I am happy to say that, by now, I have made pronounced progress in both writing and speaking. I don’t have problems expressing myself in my life. At work, I write independently. I write research papers, business proposals, feasibility studies, web documents, and promotional materials for the products and services I develop. I’ve enjoyed what I have been doing and will continue doing it.”
May 6, 2006
audio recording of story coming soon
|Maria is a professor at a college in New York City. She found conversation exchange partners to be very helpful for practicing the target language and learning about the new country.|
“Back home in Spain, I studied English in elementary school, high school and then I did my undergraduate degree in English as well. However, the first time I traveled abroad to Ireland, I could not understand or speak as proficiently as I thought.
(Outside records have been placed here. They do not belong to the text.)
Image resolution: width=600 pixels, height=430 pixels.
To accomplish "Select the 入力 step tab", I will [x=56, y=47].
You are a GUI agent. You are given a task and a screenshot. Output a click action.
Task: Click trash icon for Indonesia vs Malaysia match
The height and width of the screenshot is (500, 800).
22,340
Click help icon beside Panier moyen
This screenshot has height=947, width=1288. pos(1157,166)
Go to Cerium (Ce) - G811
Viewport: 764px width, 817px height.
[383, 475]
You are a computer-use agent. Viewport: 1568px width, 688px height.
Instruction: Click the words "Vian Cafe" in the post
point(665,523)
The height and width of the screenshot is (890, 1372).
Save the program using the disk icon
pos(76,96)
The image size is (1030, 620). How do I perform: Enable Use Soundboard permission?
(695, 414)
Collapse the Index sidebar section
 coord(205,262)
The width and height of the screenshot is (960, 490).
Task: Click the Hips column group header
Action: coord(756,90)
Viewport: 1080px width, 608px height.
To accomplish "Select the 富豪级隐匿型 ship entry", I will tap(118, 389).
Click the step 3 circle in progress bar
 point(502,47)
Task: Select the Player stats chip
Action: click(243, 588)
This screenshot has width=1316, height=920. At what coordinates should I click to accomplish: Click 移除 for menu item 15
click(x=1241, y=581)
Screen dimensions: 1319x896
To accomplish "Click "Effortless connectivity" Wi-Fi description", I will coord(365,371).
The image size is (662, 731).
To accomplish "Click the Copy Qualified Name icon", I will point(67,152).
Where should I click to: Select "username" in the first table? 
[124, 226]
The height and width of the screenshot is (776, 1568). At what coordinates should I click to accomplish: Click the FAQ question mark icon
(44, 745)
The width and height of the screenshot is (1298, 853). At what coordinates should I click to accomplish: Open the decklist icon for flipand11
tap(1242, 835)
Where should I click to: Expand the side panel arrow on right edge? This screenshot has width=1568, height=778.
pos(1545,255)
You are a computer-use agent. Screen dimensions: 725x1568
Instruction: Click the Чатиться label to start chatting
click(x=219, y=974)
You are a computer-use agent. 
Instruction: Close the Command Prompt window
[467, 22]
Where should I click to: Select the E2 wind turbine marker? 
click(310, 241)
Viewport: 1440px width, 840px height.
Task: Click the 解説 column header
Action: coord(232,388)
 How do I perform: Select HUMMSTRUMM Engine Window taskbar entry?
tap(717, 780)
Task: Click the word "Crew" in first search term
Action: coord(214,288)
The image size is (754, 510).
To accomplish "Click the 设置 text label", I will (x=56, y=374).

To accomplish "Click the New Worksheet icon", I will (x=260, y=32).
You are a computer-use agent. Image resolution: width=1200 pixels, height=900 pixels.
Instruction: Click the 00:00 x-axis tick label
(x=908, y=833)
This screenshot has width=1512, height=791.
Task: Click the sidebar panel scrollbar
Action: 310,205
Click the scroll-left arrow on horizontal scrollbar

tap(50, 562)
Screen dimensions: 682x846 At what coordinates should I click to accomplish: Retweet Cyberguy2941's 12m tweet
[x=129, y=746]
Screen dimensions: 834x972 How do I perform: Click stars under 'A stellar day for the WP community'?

I could read Shakespeare in my classes yet I felt uncomfortable speaking in an informal conversation! I decided to listen to music in English and watch TV as much as I could. However, I believe that my most successful strategy was the conversational exchange partner system. Once I moved to the US, I was determined to improve my listening and speaking skills, so I decided to meet with native speakers of English who wished to learn Spanish. Thus, one day a week we would speak English and the other, Spanish. Not only did I practice the target language, but also got to meet new people when I first moved to this country. No doubt, having conversation exchange partners proved to be the best strategy to learn the language and customs of a new society.”
May 5, 2006
I’ve recorded the stories as MP3 files for people who prefer listening to the stories rather than reading them. You can click on the link at the beginning of each story to listen to it or subscribe to a podcast of the “How I Learned English” stories by entering https://howilearnedenglish.wordpress.com/?feed=rss2 into a podcatcher such as iTunes or Juice. The second way downloads new stories as they become available and allows you to listen to the stories on your computer or MP3 player at your convenience.
April 28, 2006
audio recording of story coming soon
|Kate is currently in the field of information technology. She worked hard on her pronunciation with audio tapes during her commutes to work and recommends listening to podcasts.|
“I started to learn English in middle school. At that time, I mainly learned grammar and reading. I didn’t have a chance to talk with any native English speaker until my late twenties. So when I came to the US, my pronunciation was bad. People sometimes couldn’t understand me. What helped me most to improve this aspect were listening to audio tapes that teach English pronunciation for non-native speakers and practicing with them. I borrowed some audio cassettes such as American Accent Training—A guide to speaking and pronouncing American English for everyone who speaks English as a Second Language by Ann Cook and English Pronunciation Program by Paulette Dale from a local library, and listened to them while walking to work and back home. I used to live in a place within about 30 min. walking distance from work. Each working day I would practice following the cassettes for an hour. The audio tapes taught how to pronounce English correctly and explained what mistakes a non-native speaker might make and why. A year later, my spoken English was improved a great deal. Nowadays, with the iPod or any mp3 player and many free English learning podcasts on the Internet, this kind of practice is readily available. I subscribe and listen to English Feed, Listen to English-Learn English and ESLPod. I feel that many podcasts that teach English are helpful to improving English pronunciation. As everybody knows, practice makes perfect. Although I am far from perfect, I can always say my English continues to improve as long as I keep practicing.”